Once more, print the records exactly as given.

Data section:
-.-.-

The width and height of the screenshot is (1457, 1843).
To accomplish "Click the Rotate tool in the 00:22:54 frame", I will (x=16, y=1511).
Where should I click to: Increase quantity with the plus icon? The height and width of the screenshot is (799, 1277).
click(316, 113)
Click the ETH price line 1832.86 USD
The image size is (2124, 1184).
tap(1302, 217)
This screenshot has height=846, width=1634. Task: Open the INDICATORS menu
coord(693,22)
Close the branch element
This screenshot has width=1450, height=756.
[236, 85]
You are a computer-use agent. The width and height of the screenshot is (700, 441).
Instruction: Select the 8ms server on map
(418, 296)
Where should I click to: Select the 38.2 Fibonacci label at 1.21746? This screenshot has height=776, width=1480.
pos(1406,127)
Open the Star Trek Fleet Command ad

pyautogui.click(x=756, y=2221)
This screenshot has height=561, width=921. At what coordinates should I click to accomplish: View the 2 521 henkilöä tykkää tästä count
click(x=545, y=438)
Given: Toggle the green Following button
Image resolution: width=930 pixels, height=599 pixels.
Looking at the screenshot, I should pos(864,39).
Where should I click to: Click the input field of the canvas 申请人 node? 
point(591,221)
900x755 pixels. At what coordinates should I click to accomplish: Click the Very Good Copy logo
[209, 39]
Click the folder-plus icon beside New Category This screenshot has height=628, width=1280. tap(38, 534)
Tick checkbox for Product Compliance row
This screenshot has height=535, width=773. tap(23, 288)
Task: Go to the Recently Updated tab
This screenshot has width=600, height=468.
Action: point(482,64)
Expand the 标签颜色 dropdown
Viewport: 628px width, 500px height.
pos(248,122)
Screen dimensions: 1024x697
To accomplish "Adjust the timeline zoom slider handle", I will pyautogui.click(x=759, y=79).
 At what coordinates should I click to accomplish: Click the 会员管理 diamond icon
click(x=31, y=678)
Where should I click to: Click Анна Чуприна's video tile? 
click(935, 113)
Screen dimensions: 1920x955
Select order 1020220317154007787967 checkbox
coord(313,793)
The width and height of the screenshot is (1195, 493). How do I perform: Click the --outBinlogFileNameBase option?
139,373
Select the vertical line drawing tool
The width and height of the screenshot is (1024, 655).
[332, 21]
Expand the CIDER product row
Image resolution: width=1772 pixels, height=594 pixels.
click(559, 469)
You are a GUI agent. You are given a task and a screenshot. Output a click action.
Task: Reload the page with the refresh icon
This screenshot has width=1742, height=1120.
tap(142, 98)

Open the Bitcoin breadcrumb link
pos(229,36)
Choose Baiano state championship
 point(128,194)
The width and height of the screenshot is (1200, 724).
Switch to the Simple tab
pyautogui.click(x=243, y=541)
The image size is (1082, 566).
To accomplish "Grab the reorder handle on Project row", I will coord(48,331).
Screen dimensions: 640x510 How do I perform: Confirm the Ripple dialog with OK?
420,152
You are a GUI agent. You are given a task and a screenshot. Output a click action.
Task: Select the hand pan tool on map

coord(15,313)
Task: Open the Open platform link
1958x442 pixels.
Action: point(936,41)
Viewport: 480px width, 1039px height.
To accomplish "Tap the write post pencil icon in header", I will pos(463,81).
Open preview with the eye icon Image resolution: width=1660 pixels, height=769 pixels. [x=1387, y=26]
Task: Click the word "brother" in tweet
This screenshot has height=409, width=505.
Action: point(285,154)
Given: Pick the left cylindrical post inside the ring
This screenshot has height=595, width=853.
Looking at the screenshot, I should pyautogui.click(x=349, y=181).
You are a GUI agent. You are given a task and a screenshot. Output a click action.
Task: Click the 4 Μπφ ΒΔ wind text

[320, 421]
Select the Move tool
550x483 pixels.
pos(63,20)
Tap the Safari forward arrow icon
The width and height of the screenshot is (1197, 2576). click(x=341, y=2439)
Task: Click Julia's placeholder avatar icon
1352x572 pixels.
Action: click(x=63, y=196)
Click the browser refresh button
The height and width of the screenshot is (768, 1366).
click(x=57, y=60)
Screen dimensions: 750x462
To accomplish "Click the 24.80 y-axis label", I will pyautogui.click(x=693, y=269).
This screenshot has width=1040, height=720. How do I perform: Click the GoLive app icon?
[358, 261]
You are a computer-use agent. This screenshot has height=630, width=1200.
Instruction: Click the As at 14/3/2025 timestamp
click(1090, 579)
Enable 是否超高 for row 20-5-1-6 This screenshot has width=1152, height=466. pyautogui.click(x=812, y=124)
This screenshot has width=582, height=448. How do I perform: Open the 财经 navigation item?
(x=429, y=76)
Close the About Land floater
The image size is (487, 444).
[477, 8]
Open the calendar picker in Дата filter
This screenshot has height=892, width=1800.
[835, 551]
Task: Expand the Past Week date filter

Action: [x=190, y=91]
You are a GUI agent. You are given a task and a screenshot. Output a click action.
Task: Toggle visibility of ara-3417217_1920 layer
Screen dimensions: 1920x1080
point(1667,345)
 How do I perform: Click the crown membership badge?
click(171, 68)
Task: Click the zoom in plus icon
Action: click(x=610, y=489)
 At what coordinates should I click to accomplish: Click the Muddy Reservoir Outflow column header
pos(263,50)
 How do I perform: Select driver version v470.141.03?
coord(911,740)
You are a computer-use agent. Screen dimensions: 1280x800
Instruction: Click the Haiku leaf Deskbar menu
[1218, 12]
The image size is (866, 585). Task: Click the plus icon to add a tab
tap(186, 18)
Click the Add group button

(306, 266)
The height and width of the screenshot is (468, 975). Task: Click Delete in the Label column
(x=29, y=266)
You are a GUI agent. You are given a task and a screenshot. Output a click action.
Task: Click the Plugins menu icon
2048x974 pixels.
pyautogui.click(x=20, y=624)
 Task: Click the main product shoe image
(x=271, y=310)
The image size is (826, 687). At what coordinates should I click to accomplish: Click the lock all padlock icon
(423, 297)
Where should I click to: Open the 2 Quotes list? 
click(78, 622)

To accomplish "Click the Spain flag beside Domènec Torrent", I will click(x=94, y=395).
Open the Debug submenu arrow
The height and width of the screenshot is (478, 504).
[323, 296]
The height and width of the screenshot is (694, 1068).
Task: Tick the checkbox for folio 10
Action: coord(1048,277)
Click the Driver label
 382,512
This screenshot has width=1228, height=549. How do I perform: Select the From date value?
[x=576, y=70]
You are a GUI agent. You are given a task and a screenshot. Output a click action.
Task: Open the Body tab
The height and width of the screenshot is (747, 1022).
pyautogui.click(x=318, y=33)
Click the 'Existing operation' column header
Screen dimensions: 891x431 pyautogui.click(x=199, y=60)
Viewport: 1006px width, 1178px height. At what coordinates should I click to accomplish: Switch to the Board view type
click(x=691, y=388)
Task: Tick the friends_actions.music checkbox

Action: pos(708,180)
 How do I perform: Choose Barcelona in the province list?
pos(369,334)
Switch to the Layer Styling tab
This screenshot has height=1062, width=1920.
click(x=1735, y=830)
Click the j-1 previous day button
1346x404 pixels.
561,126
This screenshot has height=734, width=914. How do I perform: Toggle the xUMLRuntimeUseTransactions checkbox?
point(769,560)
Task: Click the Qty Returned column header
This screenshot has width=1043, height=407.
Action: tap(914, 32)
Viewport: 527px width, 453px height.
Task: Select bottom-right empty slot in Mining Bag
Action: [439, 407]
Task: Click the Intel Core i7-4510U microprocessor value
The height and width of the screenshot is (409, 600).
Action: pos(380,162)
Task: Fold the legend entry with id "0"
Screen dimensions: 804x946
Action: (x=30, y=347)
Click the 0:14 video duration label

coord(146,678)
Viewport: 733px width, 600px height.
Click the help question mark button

-.-.-

Written solution:
The width and height of the screenshot is (1457, 1843).
To accomplish "Click the Rotate tool in the 00:22:54 frame", I will (x=16, y=1511).
Where should I click to: Increase quantity with the plus icon? The height and width of the screenshot is (799, 1277).
click(316, 113)
Click the ETH price line 1832.86 USD
The image size is (2124, 1184).
tap(1302, 217)
This screenshot has height=846, width=1634. Task: Open the INDICATORS menu
coord(693,22)
Close the branch element
This screenshot has width=1450, height=756.
[236, 85]
You are a computer-use agent. The width and height of the screenshot is (700, 441).
Instruction: Select the 8ms server on map
(418, 296)
Where should I click to: Select the 38.2 Fibonacci label at 1.21746? This screenshot has height=776, width=1480.
pos(1406,127)
Open the Star Trek Fleet Command ad

pyautogui.click(x=756, y=2221)
This screenshot has height=561, width=921. At what coordinates should I click to accomplish: View the 2 521 henkilöä tykkää tästä count
click(x=545, y=438)
Given: Toggle the green Following button
Image resolution: width=930 pixels, height=599 pixels.
Looking at the screenshot, I should pos(864,39).
Where should I click to: Click the input field of the canvas 申请人 node? 
point(591,221)
900x755 pixels. At what coordinates should I click to accomplish: Click the Very Good Copy logo
[209, 39]
Click the folder-plus icon beside New Category This screenshot has height=628, width=1280. tap(38, 534)
Tick checkbox for Product Compliance row
This screenshot has height=535, width=773. tap(23, 288)
Task: Go to the Recently Updated tab
This screenshot has width=600, height=468.
Action: point(482,64)
Expand the 标签颜色 dropdown
Viewport: 628px width, 500px height.
pos(248,122)
Screen dimensions: 1024x697
To accomplish "Adjust the timeline zoom slider handle", I will pyautogui.click(x=759, y=79).
 At what coordinates should I click to accomplish: Click the 会员管理 diamond icon
click(x=31, y=678)
Where should I click to: Click Анна Чуприна's video tile? 
click(935, 113)
Screen dimensions: 1920x955
Select order 1020220317154007787967 checkbox
coord(313,793)
The width and height of the screenshot is (1195, 493). How do I perform: Click the --outBinlogFileNameBase option?
139,373
Select the vertical line drawing tool
The width and height of the screenshot is (1024, 655).
[332, 21]
Expand the CIDER product row
Image resolution: width=1772 pixels, height=594 pixels.
click(559, 469)
You are a GUI agent. You are given a task and a screenshot. Output a click action.
Task: Reload the page with the refresh icon
This screenshot has width=1742, height=1120.
tap(142, 98)

Open the Bitcoin breadcrumb link
pos(229,36)
Choose Baiano state championship
 point(128,194)
The width and height of the screenshot is (1200, 724).
Switch to the Simple tab
pyautogui.click(x=243, y=541)
The image size is (1082, 566).
To accomplish "Grab the reorder handle on Project row", I will coord(48,331).
Screen dimensions: 640x510 How do I perform: Confirm the Ripple dialog with OK?
420,152
You are a GUI agent. You are given a task and a screenshot. Output a click action.
Task: Select the hand pan tool on map

coord(15,313)
Task: Open the Open platform link
1958x442 pixels.
Action: point(936,41)
Viewport: 480px width, 1039px height.
To accomplish "Tap the write post pencil icon in header", I will pos(463,81).
Open preview with the eye icon Image resolution: width=1660 pixels, height=769 pixels. [x=1387, y=26]
Task: Click the word "brother" in tweet
This screenshot has height=409, width=505.
Action: point(285,154)
Given: Pick the left cylindrical post inside the ring
This screenshot has height=595, width=853.
Looking at the screenshot, I should pyautogui.click(x=349, y=181).
You are a GUI agent. You are given a task and a screenshot. Output a click action.
Task: Click the 4 Μπφ ΒΔ wind text

[320, 421]
Select the Move tool
550x483 pixels.
pos(63,20)
Tap the Safari forward arrow icon
The width and height of the screenshot is (1197, 2576). click(x=341, y=2439)
Task: Click Julia's placeholder avatar icon
1352x572 pixels.
Action: click(x=63, y=196)
Click the browser refresh button
The height and width of the screenshot is (768, 1366).
click(x=57, y=60)
Screen dimensions: 750x462
To accomplish "Click the 24.80 y-axis label", I will pyautogui.click(x=693, y=269).
This screenshot has width=1040, height=720. How do I perform: Click the GoLive app icon?
[358, 261]
You are a computer-use agent. This screenshot has height=630, width=1200.
Instruction: Click the As at 14/3/2025 timestamp
click(1090, 579)
Enable 是否超高 for row 20-5-1-6 This screenshot has width=1152, height=466. pyautogui.click(x=812, y=124)
This screenshot has width=582, height=448. How do I perform: Open the 财经 navigation item?
(x=429, y=76)
Close the About Land floater
The image size is (487, 444).
[477, 8]
Open the calendar picker in Дата filter
This screenshot has height=892, width=1800.
[835, 551]
Task: Expand the Past Week date filter

Action: [x=190, y=91]
You are a GUI agent. You are given a task and a screenshot. Output a click action.
Task: Toggle visibility of ara-3417217_1920 layer
Screen dimensions: 1920x1080
point(1667,345)
 How do I perform: Click the crown membership badge?
click(171, 68)
Task: Click the zoom in plus icon
Action: click(x=610, y=489)
 At what coordinates should I click to accomplish: Click the Muddy Reservoir Outflow column header
pos(263,50)
 How do I perform: Select driver version v470.141.03?
coord(911,740)
You are a computer-use agent. Screen dimensions: 1280x800
Instruction: Click the Haiku leaf Deskbar menu
[1218, 12]
The image size is (866, 585). Task: Click the plus icon to add a tab
tap(186, 18)
Click the Add group button

(306, 266)
The height and width of the screenshot is (468, 975). Task: Click Delete in the Label column
(x=29, y=266)
You are a GUI agent. You are given a task and a screenshot. Output a click action.
Task: Click the Plugins menu icon
2048x974 pixels.
pyautogui.click(x=20, y=624)
 Task: Click the main product shoe image
(x=271, y=310)
The image size is (826, 687). At what coordinates should I click to accomplish: Click the lock all padlock icon
(423, 297)
Where should I click to: Open the 2 Quotes list? 
click(78, 622)

To accomplish "Click the Spain flag beside Domènec Torrent", I will click(x=94, y=395).
Open the Debug submenu arrow
The height and width of the screenshot is (478, 504).
[323, 296]
The height and width of the screenshot is (694, 1068).
Task: Tick the checkbox for folio 10
Action: coord(1048,277)
Click the Driver label
 382,512
This screenshot has width=1228, height=549. How do I perform: Select the From date value?
[x=576, y=70]
You are a GUI agent. You are given a task and a screenshot. Output a click action.
Task: Open the Body tab
The height and width of the screenshot is (747, 1022).
pyautogui.click(x=318, y=33)
Click the 'Existing operation' column header
Screen dimensions: 891x431 pyautogui.click(x=199, y=60)
Viewport: 1006px width, 1178px height. At what coordinates should I click to accomplish: Switch to the Board view type
click(x=691, y=388)
Task: Tick the friends_actions.music checkbox

Action: pos(708,180)
 How do I perform: Choose Barcelona in the province list?
pos(369,334)
Switch to the Layer Styling tab
This screenshot has height=1062, width=1920.
click(x=1735, y=830)
Click the j-1 previous day button
1346x404 pixels.
561,126
This screenshot has height=734, width=914. How do I perform: Toggle the xUMLRuntimeUseTransactions checkbox?
point(769,560)
Task: Click the Qty Returned column header
This screenshot has width=1043, height=407.
Action: tap(914, 32)
Viewport: 527px width, 453px height.
Task: Select bottom-right empty slot in Mining Bag
Action: [439, 407]
Task: Click the Intel Core i7-4510U microprocessor value
The height and width of the screenshot is (409, 600).
Action: pos(380,162)
Task: Fold the legend entry with id "0"
Screen dimensions: 804x946
Action: (x=30, y=347)
Click the 0:14 video duration label

coord(146,678)
Viewport: 733px width, 600px height.
Click the help question mark button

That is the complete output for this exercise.